Stalin dönemine ait pek çok olayı onun hemen yakınındaki birinden oğlunun gözünden okuyor olmak belki size de ilginç gelebilir diye düşündüm ve böyle bir yazı yazma gereği duydum. Kitabın adı ‘Babamı Savunuyorum’. (Ceylan Yayıncılık-Rusçadan çeviri; Fırat Sözeri)
Kolay okunan bir kitaptan bahsediyoruz. Fakat o dönemin kabaca bir simülasyonunu zihninizde oluşturmak niyetindeyseniz iş başka. Tarihsel olay ve olgular, iz bırakmış şahsiyetler yalnızca kendi sınıflarının tarih yazımıyla var olamazlar. Karşı sınıfların da aynı olay ve olgulara dair söyleyeceklerini dikkatle incelemek gerekir. Yani konular bağlamında kitabın dışına taşarak okumalar yapmak yararlı olacaktır diye düşünüyorum.

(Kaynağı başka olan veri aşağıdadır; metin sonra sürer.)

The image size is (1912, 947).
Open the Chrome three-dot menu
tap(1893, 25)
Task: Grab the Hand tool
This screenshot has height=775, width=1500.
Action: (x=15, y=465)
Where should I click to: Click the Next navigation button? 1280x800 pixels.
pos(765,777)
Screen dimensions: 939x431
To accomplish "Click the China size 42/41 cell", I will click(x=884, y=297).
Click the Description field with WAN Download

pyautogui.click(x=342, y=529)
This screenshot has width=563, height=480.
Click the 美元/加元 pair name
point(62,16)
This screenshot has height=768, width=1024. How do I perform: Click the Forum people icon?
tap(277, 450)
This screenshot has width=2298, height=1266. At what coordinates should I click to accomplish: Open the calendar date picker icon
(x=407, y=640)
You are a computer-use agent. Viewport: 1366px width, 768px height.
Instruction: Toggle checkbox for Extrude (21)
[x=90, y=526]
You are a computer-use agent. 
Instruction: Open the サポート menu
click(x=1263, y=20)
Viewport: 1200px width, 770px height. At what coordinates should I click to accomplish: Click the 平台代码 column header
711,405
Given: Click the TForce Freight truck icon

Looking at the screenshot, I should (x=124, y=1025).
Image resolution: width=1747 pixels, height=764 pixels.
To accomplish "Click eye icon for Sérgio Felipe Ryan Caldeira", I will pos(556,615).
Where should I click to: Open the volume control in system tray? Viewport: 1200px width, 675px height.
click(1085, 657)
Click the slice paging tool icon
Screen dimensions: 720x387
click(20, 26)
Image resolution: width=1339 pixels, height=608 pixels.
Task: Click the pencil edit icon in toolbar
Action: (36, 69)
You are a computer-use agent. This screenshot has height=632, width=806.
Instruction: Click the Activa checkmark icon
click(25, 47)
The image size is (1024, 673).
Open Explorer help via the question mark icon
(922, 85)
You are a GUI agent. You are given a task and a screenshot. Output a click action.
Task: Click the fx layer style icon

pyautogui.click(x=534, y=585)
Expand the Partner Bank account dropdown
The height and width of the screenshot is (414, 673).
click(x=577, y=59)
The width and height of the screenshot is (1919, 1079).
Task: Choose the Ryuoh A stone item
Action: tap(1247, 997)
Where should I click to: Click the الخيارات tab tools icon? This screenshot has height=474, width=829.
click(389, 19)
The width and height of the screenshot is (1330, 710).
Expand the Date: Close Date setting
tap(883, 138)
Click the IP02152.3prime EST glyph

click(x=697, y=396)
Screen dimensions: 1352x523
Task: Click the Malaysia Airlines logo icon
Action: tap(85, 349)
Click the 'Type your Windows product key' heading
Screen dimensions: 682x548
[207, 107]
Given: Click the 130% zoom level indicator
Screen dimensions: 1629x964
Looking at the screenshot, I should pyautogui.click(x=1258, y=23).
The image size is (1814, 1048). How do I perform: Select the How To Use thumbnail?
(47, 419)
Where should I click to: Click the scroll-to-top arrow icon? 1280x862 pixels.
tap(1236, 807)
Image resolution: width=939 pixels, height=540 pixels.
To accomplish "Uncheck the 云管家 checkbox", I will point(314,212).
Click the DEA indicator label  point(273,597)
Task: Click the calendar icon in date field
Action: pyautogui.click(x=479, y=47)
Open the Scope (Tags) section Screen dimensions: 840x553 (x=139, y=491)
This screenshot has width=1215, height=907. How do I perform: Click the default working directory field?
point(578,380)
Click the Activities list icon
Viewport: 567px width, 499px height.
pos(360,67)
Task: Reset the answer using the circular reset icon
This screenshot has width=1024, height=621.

Kitapta Vasili İosifoviç Stalin, babası Josef Stalin’i gerçekten de büyük bir içtenlikle savunmuş. Zaten okuyucu olarak bu az çok beklediğimiz bir tutumdu. Kitabı ilginç kılan şey bence bu değildi. Teorik olarak tartıştığımız ve sosyalizmde çaresinin bulunacağını düşündüğümüz pek çok şeyin aslında çaresinin bulunamamış olmasıydı ilginç olan. Kitap boyunca eğitimli, sınıf bilinçli, sosyalizm uğruna çarpışmış üst düzey parti yöneticilerinin en basit hatalarda bile birbirlerini rüşvet, irtikap vatana ihanet gibi büyük suçlamalarla nasıl acımasızca yıprattıklarını da izliyoruz. Hatta SBKP’nin 20. Kongresinde alınan Destalinizasyon kararının Vasili özgülünde aslında ne anlama geldiğini görme olanağımız doğuyor.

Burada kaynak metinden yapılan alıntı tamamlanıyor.